Collection entries:
"""

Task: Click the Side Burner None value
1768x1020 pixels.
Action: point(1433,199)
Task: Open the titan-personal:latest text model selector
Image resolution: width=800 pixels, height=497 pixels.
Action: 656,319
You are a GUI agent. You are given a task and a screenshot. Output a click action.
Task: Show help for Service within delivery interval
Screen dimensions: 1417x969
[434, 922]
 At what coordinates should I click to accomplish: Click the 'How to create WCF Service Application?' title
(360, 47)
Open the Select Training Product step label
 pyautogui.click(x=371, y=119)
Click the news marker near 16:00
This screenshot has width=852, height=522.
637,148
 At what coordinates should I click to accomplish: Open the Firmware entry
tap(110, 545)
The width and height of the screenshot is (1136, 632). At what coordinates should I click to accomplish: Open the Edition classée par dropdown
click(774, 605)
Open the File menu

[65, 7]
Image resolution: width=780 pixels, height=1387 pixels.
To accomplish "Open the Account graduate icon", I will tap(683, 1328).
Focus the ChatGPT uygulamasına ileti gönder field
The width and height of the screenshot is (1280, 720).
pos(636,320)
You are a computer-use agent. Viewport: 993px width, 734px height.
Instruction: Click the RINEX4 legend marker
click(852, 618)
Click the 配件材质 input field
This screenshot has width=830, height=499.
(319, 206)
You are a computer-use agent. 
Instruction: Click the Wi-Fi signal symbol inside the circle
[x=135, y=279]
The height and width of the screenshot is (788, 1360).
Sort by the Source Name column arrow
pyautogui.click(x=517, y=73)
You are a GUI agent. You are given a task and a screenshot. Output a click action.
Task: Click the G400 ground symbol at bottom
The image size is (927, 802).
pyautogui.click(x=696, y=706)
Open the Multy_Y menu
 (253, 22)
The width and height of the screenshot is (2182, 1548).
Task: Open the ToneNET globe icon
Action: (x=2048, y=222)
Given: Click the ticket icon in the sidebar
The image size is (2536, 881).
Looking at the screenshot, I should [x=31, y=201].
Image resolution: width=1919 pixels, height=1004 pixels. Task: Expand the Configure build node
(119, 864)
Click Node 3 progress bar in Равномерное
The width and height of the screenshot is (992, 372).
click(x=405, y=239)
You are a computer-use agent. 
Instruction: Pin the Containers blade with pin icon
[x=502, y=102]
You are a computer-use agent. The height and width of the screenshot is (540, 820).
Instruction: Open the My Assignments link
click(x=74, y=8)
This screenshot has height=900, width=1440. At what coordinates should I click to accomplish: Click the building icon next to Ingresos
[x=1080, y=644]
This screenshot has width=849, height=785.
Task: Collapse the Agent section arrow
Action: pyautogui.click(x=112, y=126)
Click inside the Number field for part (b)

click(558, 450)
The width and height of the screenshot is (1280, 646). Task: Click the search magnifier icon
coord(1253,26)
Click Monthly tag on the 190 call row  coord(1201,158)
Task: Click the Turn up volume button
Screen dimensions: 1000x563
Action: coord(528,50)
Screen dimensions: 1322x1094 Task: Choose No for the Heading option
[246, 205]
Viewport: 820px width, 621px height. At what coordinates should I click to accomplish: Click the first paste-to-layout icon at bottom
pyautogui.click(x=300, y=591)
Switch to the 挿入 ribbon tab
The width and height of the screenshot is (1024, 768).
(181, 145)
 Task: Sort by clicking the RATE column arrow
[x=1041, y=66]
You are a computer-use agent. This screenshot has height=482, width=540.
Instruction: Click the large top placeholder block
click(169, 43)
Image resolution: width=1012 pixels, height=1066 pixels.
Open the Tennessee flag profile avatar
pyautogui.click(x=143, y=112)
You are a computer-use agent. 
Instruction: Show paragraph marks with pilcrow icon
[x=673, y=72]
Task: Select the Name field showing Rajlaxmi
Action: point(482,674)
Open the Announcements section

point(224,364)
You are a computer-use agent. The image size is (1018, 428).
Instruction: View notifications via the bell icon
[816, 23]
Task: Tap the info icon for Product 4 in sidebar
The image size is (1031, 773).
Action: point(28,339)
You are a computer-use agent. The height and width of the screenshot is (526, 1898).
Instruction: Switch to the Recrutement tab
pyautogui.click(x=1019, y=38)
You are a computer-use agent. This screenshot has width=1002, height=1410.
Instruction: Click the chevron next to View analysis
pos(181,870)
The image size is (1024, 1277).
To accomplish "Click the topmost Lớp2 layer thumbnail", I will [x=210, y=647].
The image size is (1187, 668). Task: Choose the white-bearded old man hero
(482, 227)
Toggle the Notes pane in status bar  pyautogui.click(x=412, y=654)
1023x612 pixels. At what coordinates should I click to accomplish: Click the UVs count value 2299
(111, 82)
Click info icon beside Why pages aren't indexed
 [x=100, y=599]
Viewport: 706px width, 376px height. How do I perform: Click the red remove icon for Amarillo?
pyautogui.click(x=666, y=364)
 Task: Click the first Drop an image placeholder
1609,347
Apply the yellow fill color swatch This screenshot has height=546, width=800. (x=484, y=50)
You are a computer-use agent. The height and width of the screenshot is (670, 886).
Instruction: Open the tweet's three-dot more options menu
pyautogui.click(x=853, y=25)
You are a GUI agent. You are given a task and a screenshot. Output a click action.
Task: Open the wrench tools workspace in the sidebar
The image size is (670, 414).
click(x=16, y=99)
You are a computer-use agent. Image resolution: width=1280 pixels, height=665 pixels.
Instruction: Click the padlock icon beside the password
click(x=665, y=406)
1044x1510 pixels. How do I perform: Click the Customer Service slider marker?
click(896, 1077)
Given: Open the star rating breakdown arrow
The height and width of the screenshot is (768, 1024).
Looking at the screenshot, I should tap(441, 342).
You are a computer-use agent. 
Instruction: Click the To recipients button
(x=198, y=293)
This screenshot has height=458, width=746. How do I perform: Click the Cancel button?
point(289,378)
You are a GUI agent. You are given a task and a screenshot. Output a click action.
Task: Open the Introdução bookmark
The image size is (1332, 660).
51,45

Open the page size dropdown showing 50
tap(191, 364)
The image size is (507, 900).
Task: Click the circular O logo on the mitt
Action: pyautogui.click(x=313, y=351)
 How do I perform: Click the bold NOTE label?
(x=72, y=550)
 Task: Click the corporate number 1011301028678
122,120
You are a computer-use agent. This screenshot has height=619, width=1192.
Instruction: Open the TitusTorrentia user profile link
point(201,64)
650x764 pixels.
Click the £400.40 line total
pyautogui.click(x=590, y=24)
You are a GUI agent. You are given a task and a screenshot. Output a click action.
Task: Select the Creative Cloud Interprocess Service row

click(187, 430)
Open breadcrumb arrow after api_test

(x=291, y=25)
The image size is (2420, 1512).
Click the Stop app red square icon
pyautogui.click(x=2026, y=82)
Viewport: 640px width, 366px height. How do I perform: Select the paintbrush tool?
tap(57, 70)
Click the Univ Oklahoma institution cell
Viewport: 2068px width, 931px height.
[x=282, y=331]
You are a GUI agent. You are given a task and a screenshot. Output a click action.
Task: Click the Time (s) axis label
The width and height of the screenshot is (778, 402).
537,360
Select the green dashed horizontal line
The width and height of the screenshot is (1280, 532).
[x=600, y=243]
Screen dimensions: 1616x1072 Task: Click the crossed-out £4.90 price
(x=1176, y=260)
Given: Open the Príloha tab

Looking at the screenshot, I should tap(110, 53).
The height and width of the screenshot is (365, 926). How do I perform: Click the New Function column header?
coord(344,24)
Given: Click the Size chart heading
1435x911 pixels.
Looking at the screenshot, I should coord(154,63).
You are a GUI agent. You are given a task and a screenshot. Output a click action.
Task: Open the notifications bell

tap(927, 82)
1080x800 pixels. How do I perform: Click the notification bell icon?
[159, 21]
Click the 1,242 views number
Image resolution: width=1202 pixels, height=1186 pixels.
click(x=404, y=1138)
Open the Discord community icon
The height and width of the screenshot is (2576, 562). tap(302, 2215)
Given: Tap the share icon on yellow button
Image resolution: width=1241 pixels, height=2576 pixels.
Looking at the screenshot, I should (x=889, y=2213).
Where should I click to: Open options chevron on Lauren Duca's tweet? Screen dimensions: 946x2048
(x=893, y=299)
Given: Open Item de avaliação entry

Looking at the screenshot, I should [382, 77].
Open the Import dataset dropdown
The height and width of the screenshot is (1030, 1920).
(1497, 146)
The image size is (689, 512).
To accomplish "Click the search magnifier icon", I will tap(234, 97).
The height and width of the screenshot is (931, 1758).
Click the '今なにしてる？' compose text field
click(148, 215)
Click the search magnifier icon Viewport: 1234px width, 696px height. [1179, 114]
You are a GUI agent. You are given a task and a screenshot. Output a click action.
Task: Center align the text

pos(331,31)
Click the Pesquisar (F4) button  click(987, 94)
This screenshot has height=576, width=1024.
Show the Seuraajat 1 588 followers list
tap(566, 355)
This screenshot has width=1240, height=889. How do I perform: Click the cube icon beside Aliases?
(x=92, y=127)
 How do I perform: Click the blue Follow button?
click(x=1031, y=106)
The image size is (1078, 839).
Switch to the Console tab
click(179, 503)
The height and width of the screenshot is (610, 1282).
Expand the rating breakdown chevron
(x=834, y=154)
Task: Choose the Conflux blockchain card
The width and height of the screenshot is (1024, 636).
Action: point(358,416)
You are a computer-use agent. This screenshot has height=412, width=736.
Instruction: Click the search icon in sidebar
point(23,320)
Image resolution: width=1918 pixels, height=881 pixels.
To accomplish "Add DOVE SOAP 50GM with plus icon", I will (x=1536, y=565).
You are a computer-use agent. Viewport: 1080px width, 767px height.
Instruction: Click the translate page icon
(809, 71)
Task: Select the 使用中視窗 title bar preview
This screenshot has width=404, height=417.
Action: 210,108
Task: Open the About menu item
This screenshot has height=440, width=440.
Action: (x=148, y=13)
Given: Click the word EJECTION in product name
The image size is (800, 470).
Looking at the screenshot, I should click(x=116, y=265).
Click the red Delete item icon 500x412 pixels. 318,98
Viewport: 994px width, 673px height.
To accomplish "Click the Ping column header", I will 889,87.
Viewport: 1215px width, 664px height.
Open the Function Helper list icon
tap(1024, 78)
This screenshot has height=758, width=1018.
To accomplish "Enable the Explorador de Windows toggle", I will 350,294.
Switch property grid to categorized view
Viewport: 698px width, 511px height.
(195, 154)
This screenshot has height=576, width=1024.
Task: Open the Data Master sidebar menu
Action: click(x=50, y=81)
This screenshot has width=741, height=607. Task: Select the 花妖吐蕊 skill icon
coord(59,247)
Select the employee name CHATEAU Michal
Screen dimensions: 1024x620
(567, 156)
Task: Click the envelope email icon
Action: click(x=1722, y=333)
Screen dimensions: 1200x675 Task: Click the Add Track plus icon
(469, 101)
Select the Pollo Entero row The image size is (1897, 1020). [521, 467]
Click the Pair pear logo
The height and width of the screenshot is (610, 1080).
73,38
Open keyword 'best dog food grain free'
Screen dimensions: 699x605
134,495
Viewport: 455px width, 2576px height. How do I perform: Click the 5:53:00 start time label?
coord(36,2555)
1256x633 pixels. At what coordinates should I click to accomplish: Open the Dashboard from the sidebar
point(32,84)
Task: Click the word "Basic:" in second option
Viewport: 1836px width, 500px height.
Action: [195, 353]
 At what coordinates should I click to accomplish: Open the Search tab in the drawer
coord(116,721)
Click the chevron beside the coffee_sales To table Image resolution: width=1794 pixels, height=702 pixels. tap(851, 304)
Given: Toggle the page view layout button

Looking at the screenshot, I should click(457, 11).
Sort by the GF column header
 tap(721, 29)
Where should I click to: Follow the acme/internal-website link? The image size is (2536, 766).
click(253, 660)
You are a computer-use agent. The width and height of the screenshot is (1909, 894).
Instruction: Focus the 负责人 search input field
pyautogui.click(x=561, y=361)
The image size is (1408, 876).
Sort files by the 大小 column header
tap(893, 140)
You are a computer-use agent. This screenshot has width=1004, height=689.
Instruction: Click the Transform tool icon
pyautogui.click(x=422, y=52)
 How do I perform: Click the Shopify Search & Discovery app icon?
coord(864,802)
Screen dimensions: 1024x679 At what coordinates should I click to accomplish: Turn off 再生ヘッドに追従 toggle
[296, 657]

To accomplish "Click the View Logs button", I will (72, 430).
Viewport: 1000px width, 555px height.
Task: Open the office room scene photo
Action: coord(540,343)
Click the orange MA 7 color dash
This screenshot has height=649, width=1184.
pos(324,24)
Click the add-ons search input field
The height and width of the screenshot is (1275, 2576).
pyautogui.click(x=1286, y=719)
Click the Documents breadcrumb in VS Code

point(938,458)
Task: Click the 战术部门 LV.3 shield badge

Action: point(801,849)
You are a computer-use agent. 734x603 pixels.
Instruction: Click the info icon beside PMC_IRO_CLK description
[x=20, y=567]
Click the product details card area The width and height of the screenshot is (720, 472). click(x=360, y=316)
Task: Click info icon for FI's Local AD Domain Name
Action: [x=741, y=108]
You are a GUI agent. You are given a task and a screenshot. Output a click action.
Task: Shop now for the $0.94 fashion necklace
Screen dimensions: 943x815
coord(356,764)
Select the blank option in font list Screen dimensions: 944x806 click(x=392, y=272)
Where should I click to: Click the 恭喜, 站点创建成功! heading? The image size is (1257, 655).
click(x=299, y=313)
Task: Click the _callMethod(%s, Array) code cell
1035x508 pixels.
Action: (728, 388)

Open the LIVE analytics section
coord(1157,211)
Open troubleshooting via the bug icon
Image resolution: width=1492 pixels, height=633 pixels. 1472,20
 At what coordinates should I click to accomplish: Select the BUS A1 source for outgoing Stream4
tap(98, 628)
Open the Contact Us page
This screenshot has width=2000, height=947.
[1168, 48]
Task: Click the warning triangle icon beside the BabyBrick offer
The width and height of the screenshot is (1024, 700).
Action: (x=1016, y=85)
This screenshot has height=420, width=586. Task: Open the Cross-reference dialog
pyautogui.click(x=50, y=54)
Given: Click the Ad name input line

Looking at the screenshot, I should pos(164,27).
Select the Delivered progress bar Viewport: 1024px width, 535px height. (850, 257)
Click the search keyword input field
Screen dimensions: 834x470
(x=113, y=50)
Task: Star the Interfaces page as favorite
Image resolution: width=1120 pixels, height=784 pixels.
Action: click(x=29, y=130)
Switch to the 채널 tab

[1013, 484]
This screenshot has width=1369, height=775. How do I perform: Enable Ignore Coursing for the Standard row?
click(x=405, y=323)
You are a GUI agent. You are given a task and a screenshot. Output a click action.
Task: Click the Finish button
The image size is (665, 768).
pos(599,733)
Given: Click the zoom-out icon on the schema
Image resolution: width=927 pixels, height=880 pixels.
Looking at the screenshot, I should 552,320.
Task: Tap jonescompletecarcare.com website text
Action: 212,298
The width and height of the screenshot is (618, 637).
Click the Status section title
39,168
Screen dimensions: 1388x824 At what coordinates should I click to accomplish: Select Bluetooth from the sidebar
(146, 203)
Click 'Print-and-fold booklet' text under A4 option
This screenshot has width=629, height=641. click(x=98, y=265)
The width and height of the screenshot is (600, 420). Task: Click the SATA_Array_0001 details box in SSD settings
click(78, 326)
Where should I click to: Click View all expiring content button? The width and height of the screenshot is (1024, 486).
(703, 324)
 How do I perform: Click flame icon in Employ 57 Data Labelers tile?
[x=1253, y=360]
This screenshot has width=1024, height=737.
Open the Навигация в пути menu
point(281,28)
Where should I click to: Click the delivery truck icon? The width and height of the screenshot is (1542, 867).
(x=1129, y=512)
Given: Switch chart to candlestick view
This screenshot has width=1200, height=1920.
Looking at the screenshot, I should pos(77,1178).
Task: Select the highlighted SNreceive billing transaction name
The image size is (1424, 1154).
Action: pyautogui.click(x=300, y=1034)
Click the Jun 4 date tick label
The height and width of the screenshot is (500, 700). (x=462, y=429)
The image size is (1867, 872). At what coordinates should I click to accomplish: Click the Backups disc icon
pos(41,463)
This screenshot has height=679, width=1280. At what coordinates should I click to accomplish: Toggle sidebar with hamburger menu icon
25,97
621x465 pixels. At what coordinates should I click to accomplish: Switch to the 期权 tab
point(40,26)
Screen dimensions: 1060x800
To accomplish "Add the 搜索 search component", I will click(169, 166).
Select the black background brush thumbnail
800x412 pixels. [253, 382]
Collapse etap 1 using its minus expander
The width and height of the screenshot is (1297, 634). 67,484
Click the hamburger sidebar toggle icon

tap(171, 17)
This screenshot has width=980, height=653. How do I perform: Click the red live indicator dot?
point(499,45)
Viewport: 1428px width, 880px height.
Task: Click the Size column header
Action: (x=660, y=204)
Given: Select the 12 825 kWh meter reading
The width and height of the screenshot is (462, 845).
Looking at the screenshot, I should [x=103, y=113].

"""

- **Directions**
Please print, exactly and with nothing else, the lines from the first line of the entries through the line containing "Task: Show help".

- **Exercise solution**
Task: Click the Side Burner None value
1768x1020 pixels.
Action: point(1433,199)
Task: Open the titan-personal:latest text model selector
Image resolution: width=800 pixels, height=497 pixels.
Action: 656,319
You are a GUI agent. You are given a task and a screenshot. Output a click action.
Task: Show help for Service within delivery interval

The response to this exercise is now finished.